Hay cosas para aplaudir y otras por corregir

Gustavo Rodríguez
Por Gustavo Rodríguez 24 Enero 2012
Llegó la hora de poner todo en la balanza. Hay que aplaudir a los directivos de ambos clubes que dejaron las diferencias de lado para organizar dos clásicos que quedarán grabados en la historia del fútbol tucumano. Se debe felicitar a los simpatizantes que pagaron sus entradas y permitieron que a las entidades les ingresara una importante cantidad de efectivo en tiempos de vacas flacas.

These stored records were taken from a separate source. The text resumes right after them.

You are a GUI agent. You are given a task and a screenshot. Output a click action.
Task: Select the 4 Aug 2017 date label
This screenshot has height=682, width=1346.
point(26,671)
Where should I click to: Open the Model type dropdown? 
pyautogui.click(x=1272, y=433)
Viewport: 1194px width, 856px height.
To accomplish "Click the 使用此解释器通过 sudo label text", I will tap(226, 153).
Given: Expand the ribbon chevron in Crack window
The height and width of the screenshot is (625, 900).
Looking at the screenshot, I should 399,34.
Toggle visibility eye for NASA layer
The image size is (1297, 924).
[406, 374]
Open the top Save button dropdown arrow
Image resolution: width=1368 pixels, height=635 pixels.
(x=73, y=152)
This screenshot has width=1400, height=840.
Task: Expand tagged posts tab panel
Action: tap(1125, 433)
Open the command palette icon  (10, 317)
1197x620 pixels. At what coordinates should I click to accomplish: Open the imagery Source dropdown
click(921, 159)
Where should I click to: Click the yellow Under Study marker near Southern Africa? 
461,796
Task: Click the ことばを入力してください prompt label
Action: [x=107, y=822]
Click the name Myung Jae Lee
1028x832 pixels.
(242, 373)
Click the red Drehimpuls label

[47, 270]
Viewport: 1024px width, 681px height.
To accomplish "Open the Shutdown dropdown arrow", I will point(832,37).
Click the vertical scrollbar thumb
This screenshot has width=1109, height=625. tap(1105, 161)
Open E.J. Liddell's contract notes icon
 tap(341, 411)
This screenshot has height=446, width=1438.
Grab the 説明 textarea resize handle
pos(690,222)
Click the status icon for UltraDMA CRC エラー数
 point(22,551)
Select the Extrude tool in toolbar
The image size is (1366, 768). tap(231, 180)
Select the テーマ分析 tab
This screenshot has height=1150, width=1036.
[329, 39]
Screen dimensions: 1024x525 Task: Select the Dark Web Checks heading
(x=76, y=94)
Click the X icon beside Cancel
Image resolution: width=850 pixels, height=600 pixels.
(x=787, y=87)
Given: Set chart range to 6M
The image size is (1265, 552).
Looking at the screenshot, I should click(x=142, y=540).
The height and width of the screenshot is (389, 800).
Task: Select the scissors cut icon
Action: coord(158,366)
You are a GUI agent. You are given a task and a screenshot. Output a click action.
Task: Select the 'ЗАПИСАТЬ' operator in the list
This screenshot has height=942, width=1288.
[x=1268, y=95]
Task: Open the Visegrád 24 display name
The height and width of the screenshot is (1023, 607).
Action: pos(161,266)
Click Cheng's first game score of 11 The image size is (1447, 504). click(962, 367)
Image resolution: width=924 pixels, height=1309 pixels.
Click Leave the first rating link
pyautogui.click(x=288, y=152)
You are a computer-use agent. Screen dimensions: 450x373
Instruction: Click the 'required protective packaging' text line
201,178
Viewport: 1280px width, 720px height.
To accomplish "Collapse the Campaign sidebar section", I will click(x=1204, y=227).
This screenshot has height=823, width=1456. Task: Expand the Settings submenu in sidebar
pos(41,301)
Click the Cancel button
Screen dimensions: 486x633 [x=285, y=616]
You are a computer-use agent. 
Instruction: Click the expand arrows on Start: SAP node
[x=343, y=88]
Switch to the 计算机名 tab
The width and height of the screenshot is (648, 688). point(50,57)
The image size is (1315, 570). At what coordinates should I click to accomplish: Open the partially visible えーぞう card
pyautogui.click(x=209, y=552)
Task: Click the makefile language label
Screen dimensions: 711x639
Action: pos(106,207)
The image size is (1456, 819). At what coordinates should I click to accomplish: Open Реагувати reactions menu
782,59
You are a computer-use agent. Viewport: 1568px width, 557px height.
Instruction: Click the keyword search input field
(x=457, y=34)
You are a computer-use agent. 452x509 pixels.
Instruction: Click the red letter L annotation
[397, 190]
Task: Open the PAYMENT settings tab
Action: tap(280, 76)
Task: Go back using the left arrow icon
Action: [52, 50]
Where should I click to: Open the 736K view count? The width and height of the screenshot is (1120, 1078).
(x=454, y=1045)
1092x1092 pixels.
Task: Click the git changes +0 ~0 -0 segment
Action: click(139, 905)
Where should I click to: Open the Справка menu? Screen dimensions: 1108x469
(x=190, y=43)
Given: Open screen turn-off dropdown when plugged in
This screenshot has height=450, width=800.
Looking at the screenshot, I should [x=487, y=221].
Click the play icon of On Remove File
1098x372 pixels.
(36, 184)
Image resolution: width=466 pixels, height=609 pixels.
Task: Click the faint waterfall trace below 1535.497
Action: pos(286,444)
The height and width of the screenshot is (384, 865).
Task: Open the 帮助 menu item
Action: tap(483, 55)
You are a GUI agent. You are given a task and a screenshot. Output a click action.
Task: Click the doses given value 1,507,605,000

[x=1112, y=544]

Pero también hay cosas por aprender y por corregir. Ninguno de los dos operativos organizados por la Policía estuvieron a la altura de las circunstancias. Hubo fallas groseras, como los enfrentamientos entre las dos hinchadas en el corredor para simpatizantes de San Martín y la falta de previsión para que no se cometieran destrozos en las adyacencias de los estadios.

También está claro que hay fanáticos que no merecen participar en este tipo de fiestas. Son aquellos que transforman en tierra de nadie a los barrios; los salvajes que no toleran ver a otro con la camiseta del otro equipo y los vándalos que destrozan vidrios y autos por placer. A esos, hay que cerrarles las puertas para siempre.